Oh and one thing 'bout Mali, she's got a hella long tail now, so I am assuming she's getting some kinda feathers? I have no idea about what feathers they do and don't get. And she's getting a lot of brown in her eek.


----------



## Laura (Jul 30, 2007)

Such gorgeous tiels  thats to bad about the first one how come your mum won't let you keep her/him.


----------



## Bea (Jul 26, 2007)

They're all beautiful!


----------



## xxxSpikexxx (Jul 30, 2007)

They are all so cute  Why can't you keep them all


----------



## allen (Aug 25, 2007)

wow i like the last one most of all


----------



## Aly (Jul 30, 2007)

They're beautiful. The first one is def. a male.


----------



## DeBree420 (Nov 14, 2007)

awww, such sweet babies, the second two are just like two of my babies!

if you dont mind me asking, where abouts in Aus are you situated? 
im doing an animal course too, and so is Bea, so we are all probably doing the same thing


----------



## Kfontan (Oct 10, 2007)

They are all beautiful. Too bad you can't keep all three.


----------



## **TielHeart** (Jan 3, 2008)

What pretty tiels!


----------



## Renae (Feb 9, 2008)

_Laura, I have to get rid of the first one because it's wild can't handle it and you can't touch it, I have had it since last year.. (25 December) and since then I have honestly tried everything to get it to let us touch it, but no luck, it can take time but my mum says that for it to take this long.. doesn't seem like we are gonna have any luck what so ever trying to tame it. We are gonna make sure we give it to a petshop or maybe sell it, I'd hate to see a gorgeous bird like Dipsy treated like crap. 

For those that thought I have to get rid of them all, not all 3 of them (I'd die!! Lmfao) just the first one. (Dipsy) And thanks Aly, THAT'S SUCH GOOD NEWS. 

DeBree - I live in the Central Coast in Gosford, I'm doing my course through Cengage. (Before known as Thompson Education or something like that) It'd be awesome if we are all doing the same thing! Let me know where you and Bea are doing it through.

And thanks everyone elsee. :blush: I'm not pleased to have to get rid of one of my birds cause I love the company of 3, but I guess what's gotta be done, has gotta be done.  I am gonna see if I can get another one for my birthday, heehee.

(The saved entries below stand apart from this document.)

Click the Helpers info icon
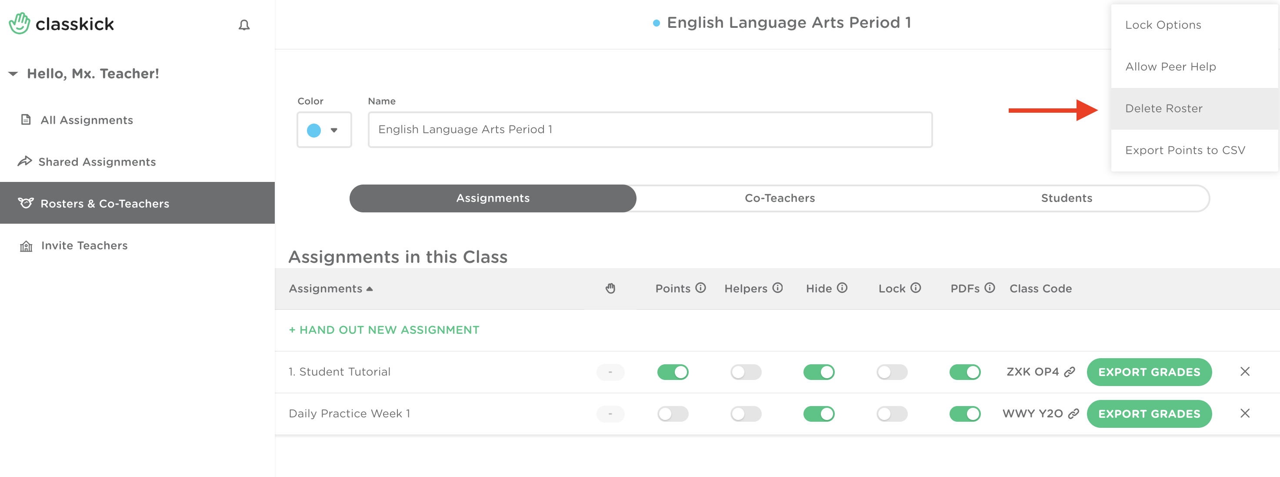The height and width of the screenshot is (477, 1280). click(778, 288)
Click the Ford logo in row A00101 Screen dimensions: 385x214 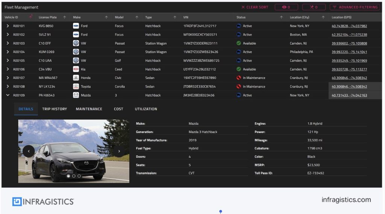[76, 26]
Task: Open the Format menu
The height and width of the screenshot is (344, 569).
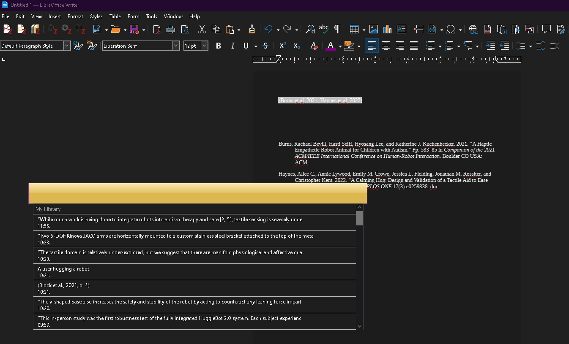Action: coord(75,16)
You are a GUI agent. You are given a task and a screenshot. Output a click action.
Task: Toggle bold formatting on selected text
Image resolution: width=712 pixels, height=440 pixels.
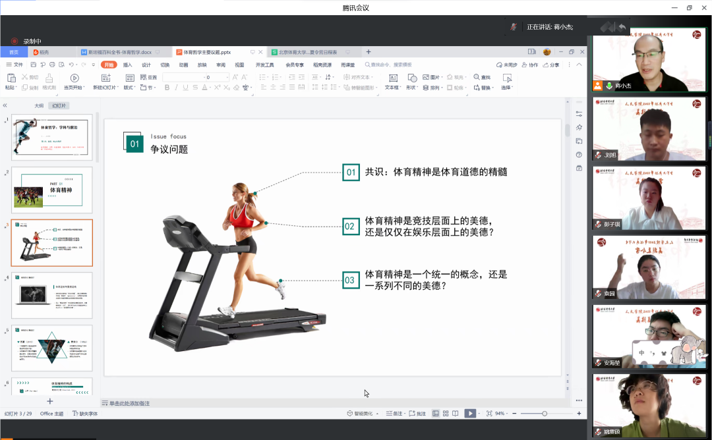[x=167, y=87]
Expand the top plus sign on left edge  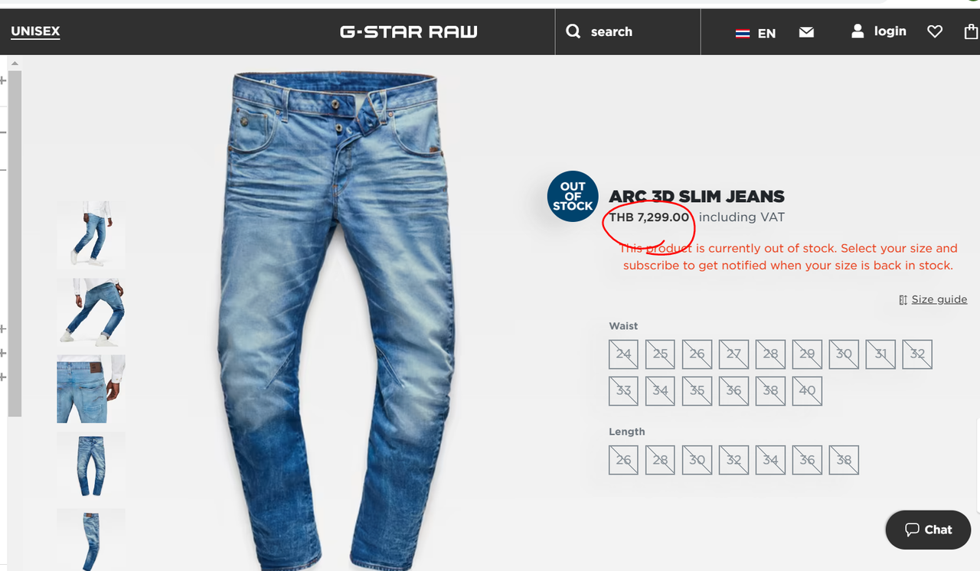(3, 80)
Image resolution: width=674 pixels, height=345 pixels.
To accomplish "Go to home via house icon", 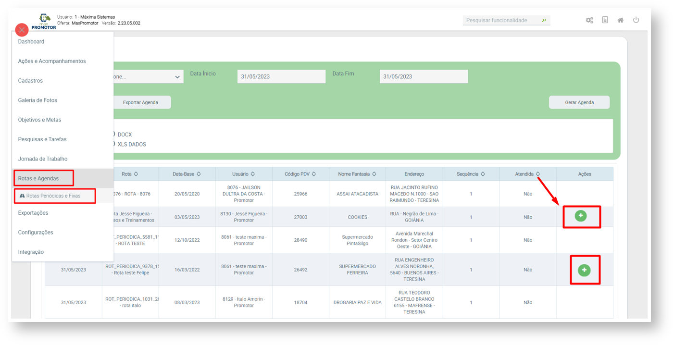I will 621,20.
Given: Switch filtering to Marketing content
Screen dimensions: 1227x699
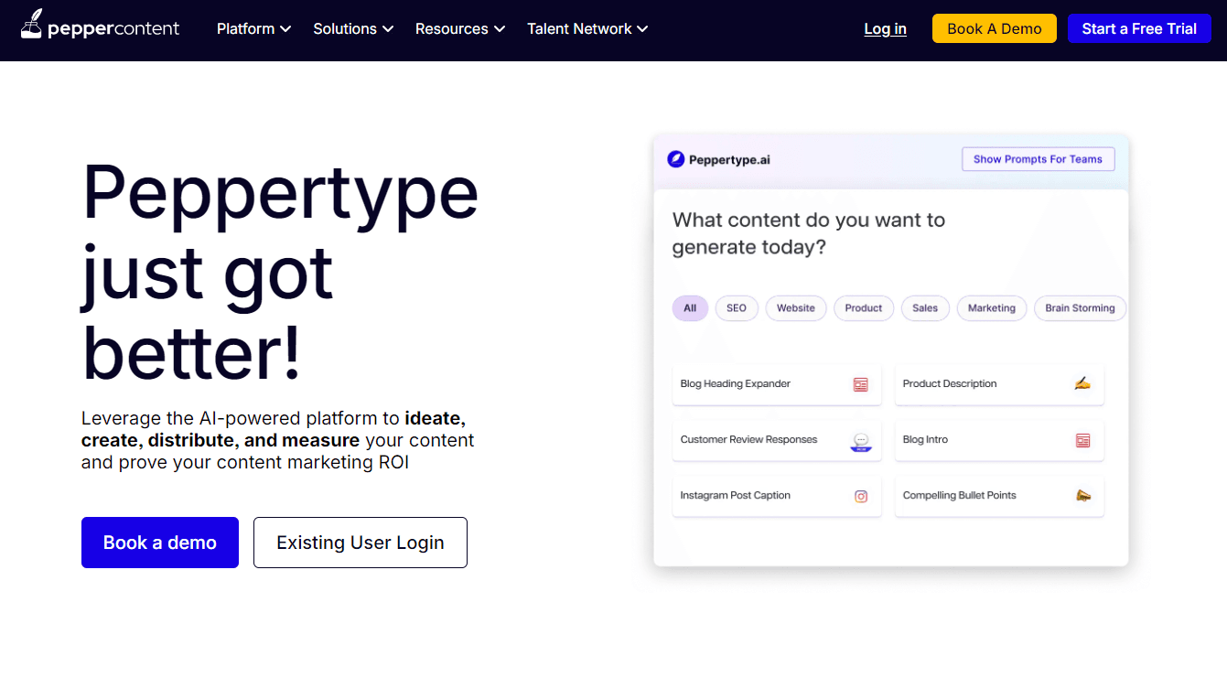Looking at the screenshot, I should pos(991,308).
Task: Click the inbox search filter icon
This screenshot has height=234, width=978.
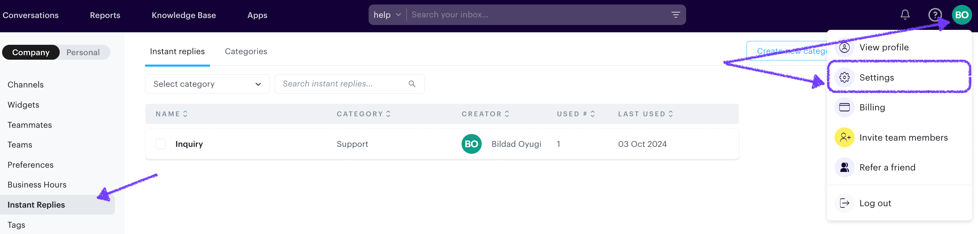Action: pyautogui.click(x=676, y=14)
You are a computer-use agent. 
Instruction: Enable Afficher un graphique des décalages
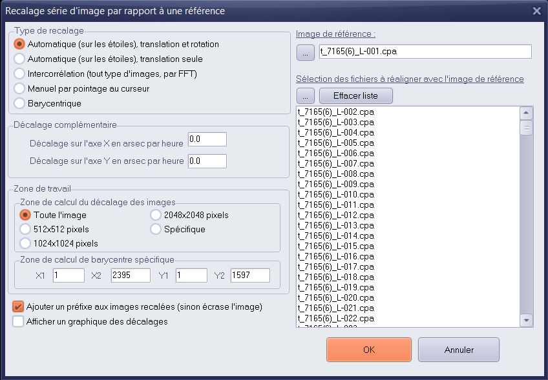18,321
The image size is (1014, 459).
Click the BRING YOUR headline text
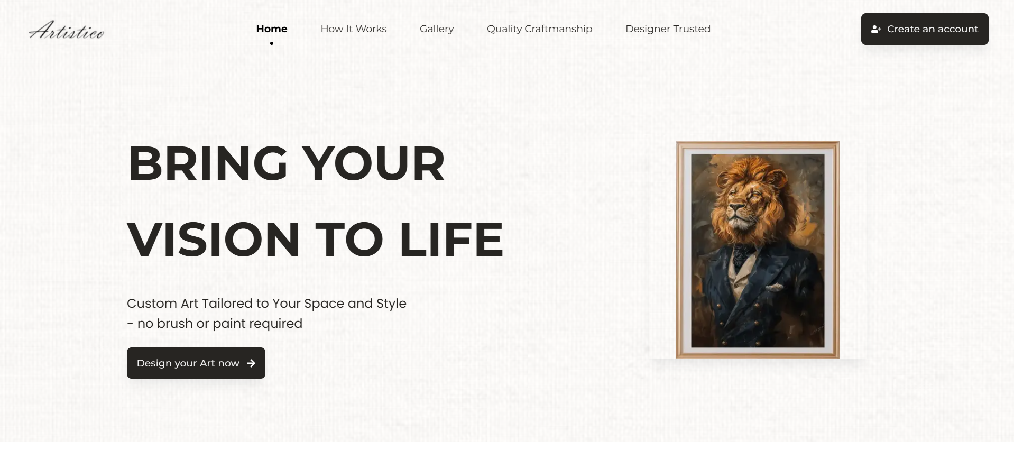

Here's 2 more of Tilly & Mali._


----------



## Aly (Jul 30, 2007)

Some tiels just need more work then others. Also, some are just not big fans of hands and human interaction. Love them for what they are-each one brings something different to the table. If you are set on giving it away, screen the homes really well. A petshop is the last place I'd take a tiel.


----------



## Bea (Jul 26, 2007)

Solace. said:


> Laura, I have to get rid of the first one because it's wild can't handle it and you can't touch it, I have had it since last year.. (25 December) and since then I have honestly tried everything to get it to let us touch it, but no luck, it can take time but my mum says that for it to take this long.. doesn't seem like we are gonna have any luck what so ever trying to tame it. We are gonna make sure we give it to a petshop or maybe sell it, I'd hate to see a gorgeous bird like Dipsy treated like crap.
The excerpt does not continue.